Mit einer schnellen Rückkehr in den internationalen Wettbewerb scheint in Hamburg ohnehin niemand ernsthaft zu rechnen. "Wir haben die Qualifikation für Europa nicht gegen Hannover verspielt", stellte Kapitän Heiko Westermann treffend fest. Die Partie gegen 96 war eine passende Blaupause für die gesamte Saison, in der den Profis in guten Momenten der Wille zwar nicht abgesprochen werden konnte, in schlechten aber sehr wohl das Können. So schien beispielsweise Eljero Elia, der noch vor zehn Monaten für zweistellige Millionenbeträge von ganz Europa umworben wurde, auch gegen Hannover vor Ehrgeiz nur so zu sprühen. Allerdings vergaß der glücklose Niederländer ähnlich wie ein Großteil der anderen Hamburger bei seinen Bemühungen immer wieder eine essenzielle Kleinigkeit: das Fußballspielen.

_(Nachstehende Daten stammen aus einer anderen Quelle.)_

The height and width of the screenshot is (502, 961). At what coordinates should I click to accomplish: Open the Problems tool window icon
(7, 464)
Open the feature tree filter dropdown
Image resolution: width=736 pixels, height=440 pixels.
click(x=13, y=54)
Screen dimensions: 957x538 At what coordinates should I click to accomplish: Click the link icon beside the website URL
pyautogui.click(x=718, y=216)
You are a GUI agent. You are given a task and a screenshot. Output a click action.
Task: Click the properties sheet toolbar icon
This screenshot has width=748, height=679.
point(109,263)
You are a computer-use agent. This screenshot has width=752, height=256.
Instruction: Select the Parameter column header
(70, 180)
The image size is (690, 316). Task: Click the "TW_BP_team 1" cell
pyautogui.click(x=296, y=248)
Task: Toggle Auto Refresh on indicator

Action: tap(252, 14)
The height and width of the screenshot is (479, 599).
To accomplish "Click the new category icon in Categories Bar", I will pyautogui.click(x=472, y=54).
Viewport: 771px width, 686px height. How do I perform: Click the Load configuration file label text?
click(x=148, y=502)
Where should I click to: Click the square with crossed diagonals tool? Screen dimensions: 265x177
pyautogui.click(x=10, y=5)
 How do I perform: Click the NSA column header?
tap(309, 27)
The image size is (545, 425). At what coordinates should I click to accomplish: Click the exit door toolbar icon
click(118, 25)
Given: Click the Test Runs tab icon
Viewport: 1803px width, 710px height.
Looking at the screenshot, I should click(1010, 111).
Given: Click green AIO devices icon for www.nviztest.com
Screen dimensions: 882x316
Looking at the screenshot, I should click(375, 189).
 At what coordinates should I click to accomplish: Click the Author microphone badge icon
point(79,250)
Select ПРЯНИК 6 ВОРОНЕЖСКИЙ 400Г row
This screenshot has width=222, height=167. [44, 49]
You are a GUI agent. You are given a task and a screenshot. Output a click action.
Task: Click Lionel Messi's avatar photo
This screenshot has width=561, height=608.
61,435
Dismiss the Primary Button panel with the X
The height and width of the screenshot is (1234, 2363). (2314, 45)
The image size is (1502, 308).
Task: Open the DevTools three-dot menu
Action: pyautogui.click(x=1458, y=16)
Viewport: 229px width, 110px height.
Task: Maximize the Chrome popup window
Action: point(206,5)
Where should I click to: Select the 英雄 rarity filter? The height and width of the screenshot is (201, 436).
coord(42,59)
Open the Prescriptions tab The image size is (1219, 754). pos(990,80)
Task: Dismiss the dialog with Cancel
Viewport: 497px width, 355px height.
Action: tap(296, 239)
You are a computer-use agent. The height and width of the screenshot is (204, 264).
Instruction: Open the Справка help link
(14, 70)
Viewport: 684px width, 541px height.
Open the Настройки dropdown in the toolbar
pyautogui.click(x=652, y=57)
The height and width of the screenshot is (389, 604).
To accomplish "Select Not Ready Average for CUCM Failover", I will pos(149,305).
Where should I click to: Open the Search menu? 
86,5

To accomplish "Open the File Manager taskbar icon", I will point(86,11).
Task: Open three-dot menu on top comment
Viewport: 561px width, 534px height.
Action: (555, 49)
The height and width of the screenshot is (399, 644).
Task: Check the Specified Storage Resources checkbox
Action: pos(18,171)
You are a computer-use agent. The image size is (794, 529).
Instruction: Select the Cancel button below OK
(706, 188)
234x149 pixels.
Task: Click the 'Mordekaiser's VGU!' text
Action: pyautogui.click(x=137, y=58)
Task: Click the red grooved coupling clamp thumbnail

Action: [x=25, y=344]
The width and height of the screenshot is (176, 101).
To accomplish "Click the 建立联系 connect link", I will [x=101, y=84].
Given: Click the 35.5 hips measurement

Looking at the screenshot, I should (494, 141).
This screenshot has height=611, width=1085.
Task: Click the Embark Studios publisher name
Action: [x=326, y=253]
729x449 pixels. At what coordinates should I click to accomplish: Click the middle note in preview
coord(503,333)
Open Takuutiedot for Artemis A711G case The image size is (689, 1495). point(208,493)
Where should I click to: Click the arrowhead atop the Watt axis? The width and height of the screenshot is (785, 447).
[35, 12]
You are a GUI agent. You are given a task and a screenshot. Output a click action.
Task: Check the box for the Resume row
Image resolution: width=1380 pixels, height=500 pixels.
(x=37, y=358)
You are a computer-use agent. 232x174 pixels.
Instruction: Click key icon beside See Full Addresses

"Realistisch betrachtet wird es für uns nun sehr schwer werden", sagte Joachim Hilke, der unter dem Eindruck des so gut wie sicher verpassten internationalen Wettbewerbs gemeinsam mit seinen Vorstandskollegen noch in dieser Woche eine Entscheidung in der noch immer offenen Trainerfrage treffen muss. Etwas überraschend hatte Noch-Sportchef Bastian Reinhardt nach der Partie verkündet, dass die seit Langem angedachte Beförderung Oennings nun nicht mehr so sicher sei. "Die Entscheidung kann auch anders ausfallen", sagte Reinhardt der "Mopo am Sonntag" - und löste damit heftiges Kopfschütteln in der Chefetage aus. Zwar hat Hamburgs designierter Sportchef Frank Arnesen, der diese Woche nach Hamburg kommen wird, noch immer kein endgültiges Urteil gefällt, aber alles andere als ein neuer Vertrag für Oenning würde bei Arnesens baldigen Vorstandskollegen Carl Edgar Jarchow, Hilke und Oliver Scheel für große Verwunderung sorgen. "Ich gehe davon aus, dass zeitnah irgendeine Entscheidung getroffen wird", sagte Oenning, der noch einen laufenden Vertrag als Assistent bis 2012 hat.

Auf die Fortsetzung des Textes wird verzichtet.